'''

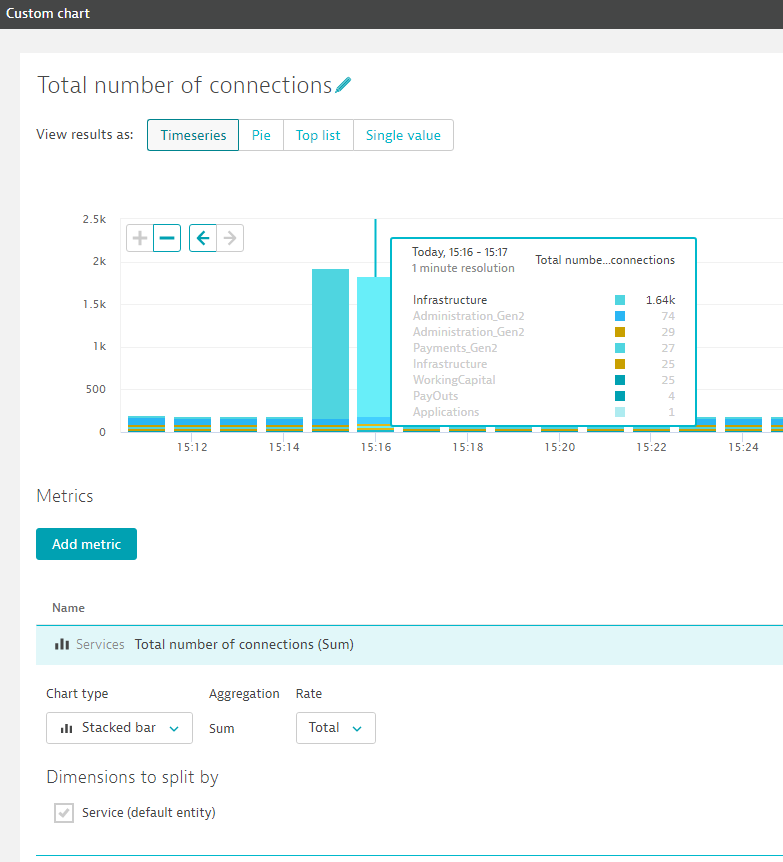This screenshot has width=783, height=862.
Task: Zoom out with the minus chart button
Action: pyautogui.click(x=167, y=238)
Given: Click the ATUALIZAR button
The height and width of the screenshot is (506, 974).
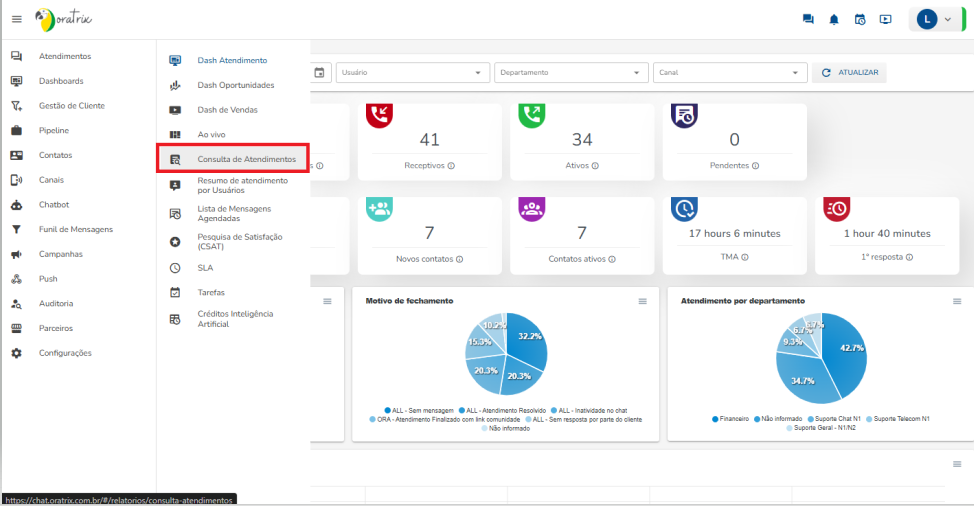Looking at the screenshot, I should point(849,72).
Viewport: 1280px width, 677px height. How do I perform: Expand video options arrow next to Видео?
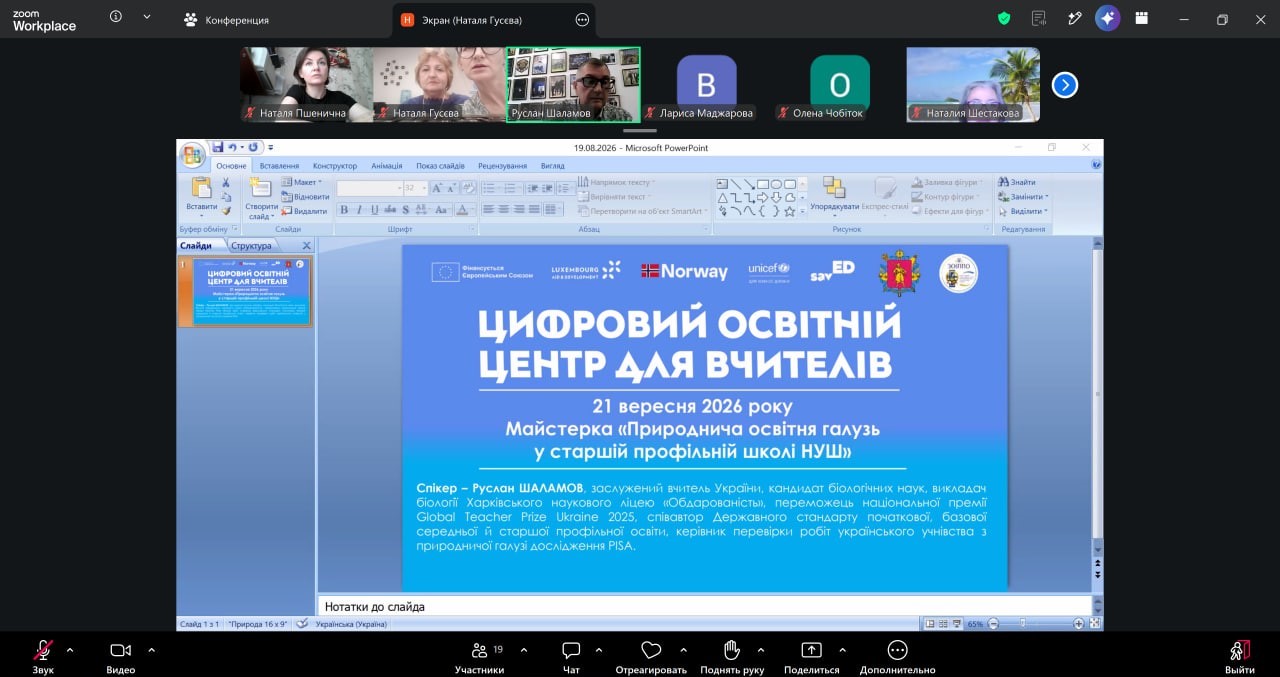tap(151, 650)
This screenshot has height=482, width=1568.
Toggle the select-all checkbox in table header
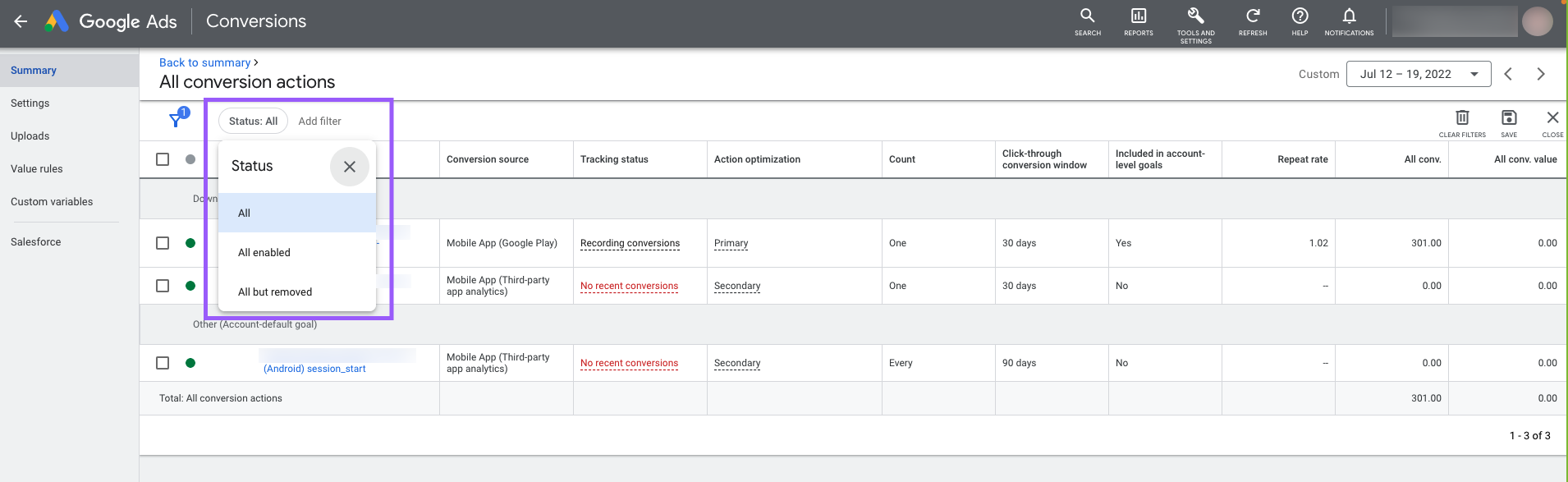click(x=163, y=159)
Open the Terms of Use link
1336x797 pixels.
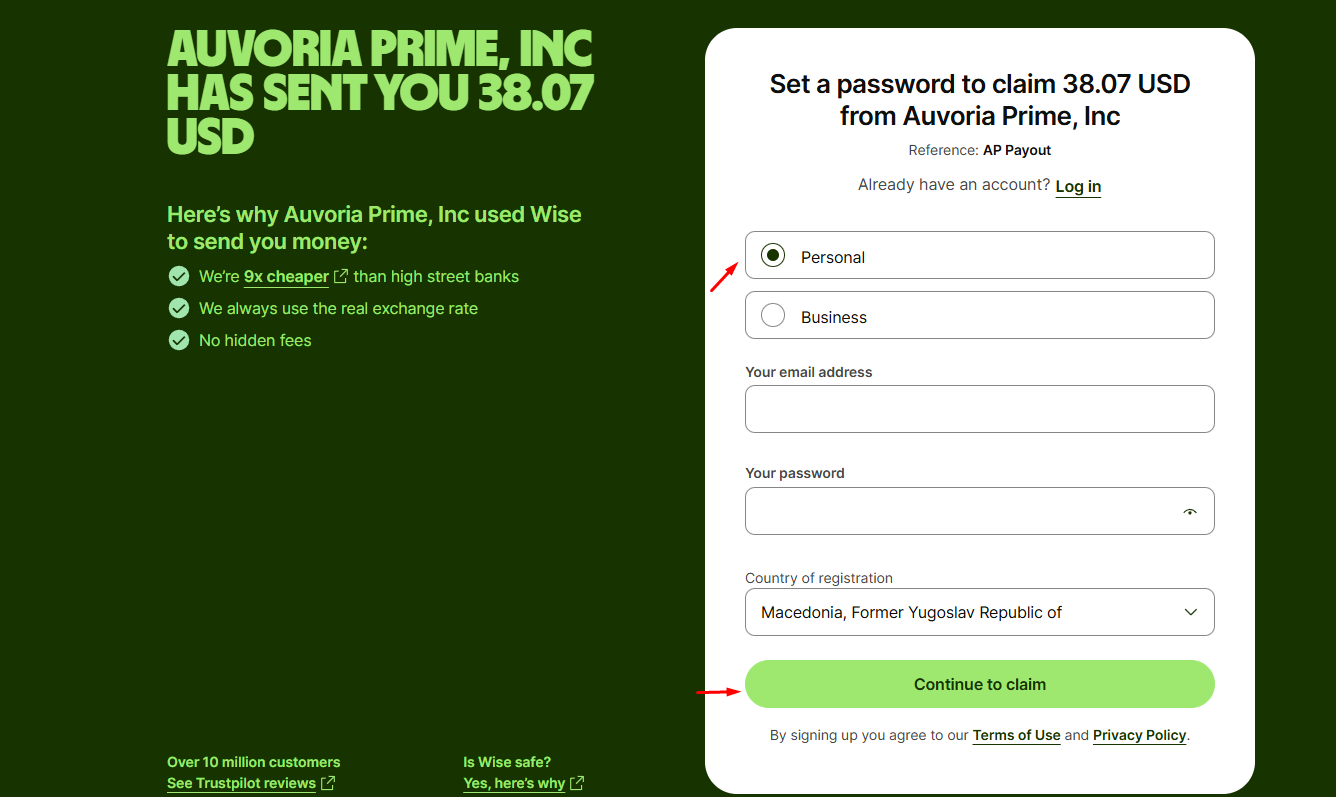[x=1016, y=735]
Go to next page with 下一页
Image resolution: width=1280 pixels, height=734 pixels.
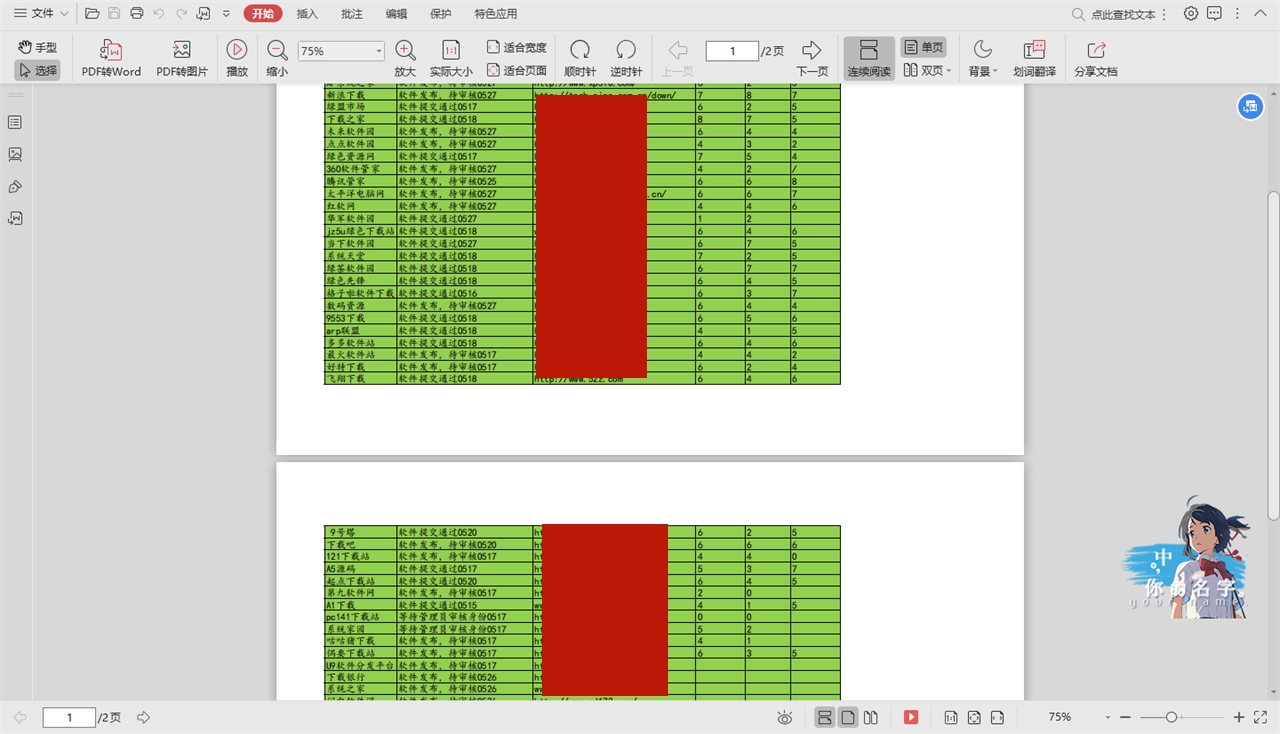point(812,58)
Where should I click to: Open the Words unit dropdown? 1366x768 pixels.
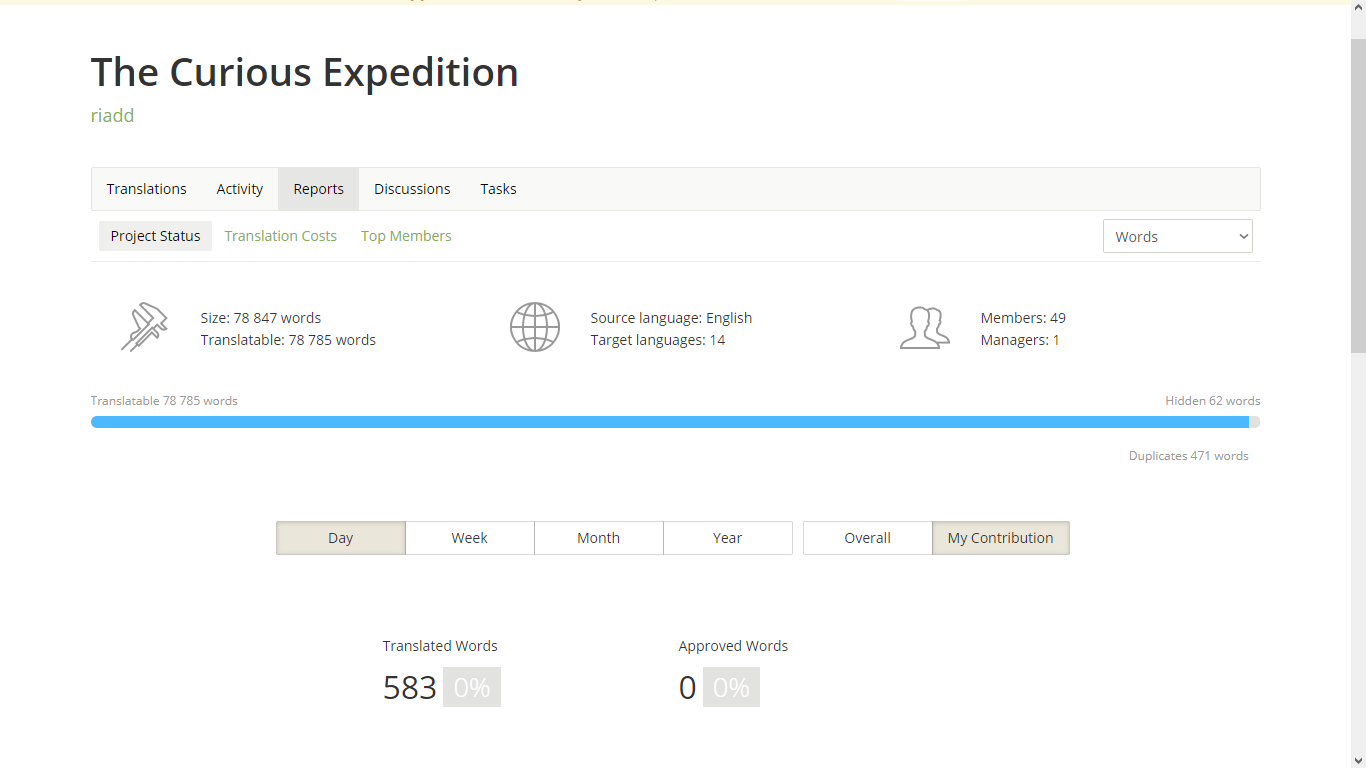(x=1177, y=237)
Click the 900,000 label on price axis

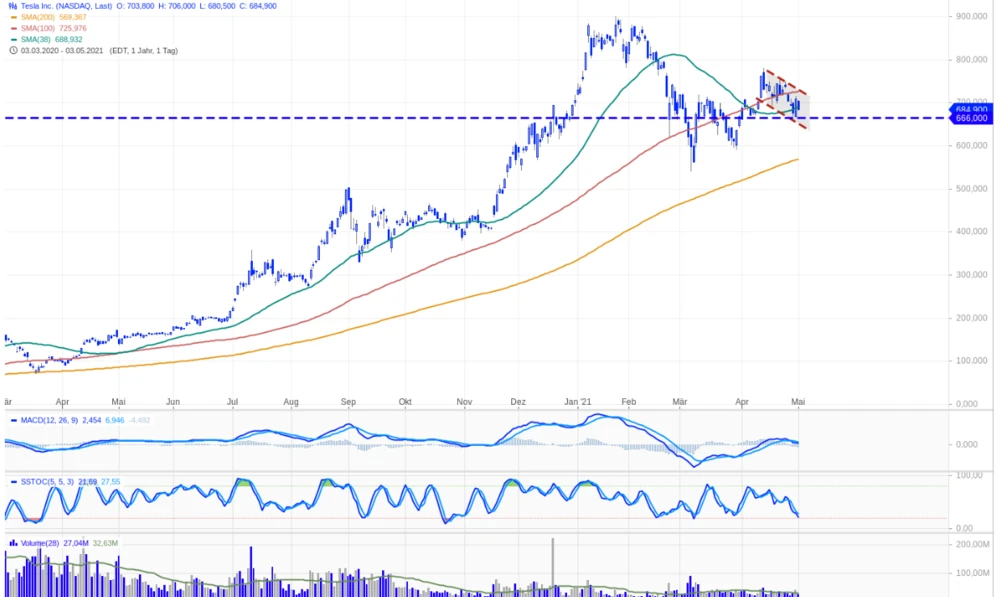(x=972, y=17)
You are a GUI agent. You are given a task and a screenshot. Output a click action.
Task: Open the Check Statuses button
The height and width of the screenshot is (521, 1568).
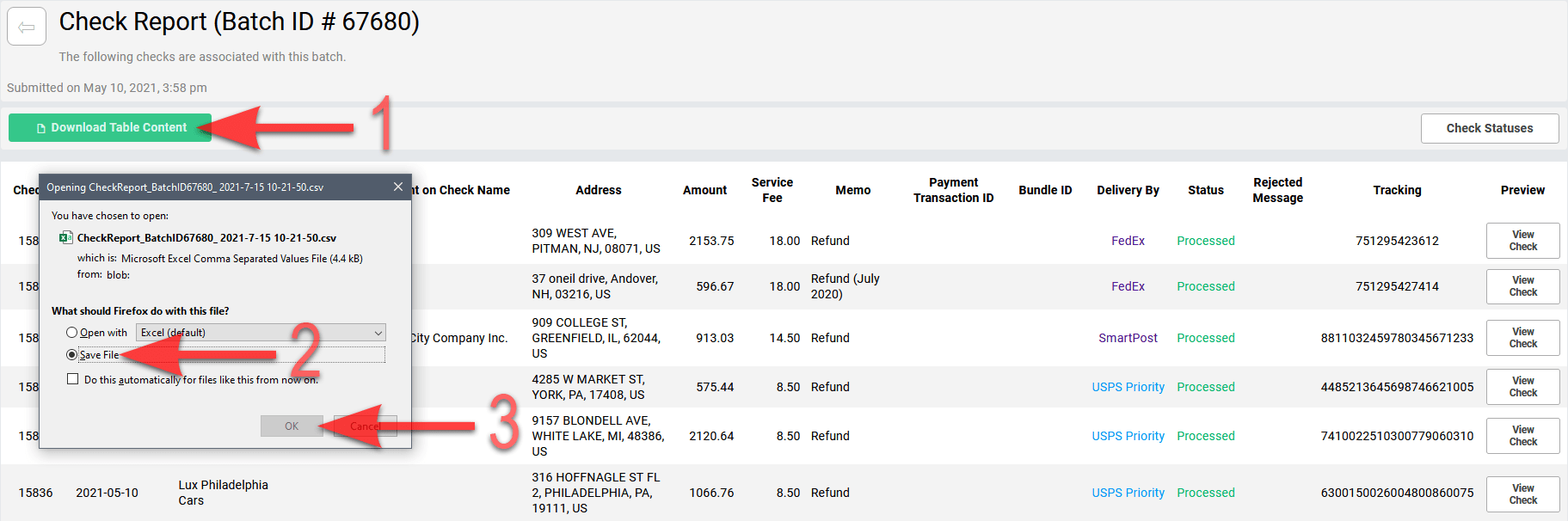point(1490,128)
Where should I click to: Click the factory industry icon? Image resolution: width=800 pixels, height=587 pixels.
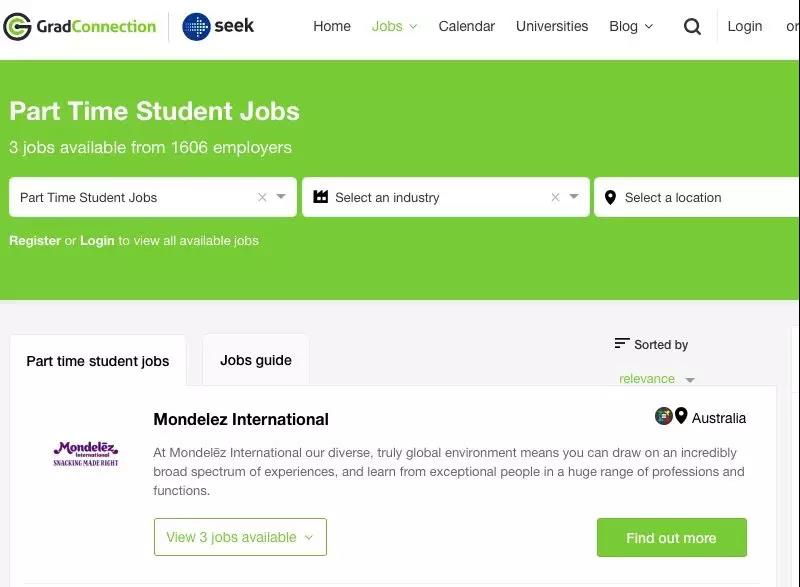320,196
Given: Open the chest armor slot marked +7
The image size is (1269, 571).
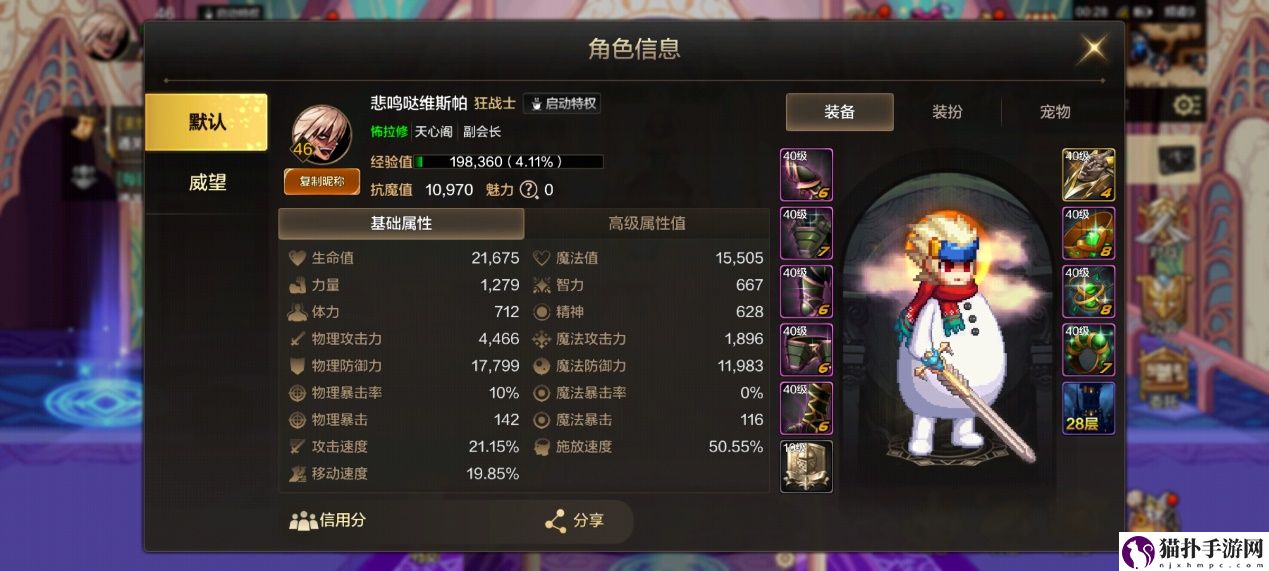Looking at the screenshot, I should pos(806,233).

'''

PROBLEM DESCRIPTION:
Nothing but the lines from the one containing "The height and width of the screenshot is (521, 1568)." through the last line of the data should appear in the answer, copied exactly, with pictures excluded.

WORKED SOLUTION:
The height and width of the screenshot is (521, 1568).
point(1490,128)
Where should I click to: Click the factory industry icon? Image resolution: width=800 pixels, height=587 pixels.
320,196
Given: Open the chest armor slot marked +7
The image size is (1269, 571).
Looking at the screenshot, I should pos(806,233).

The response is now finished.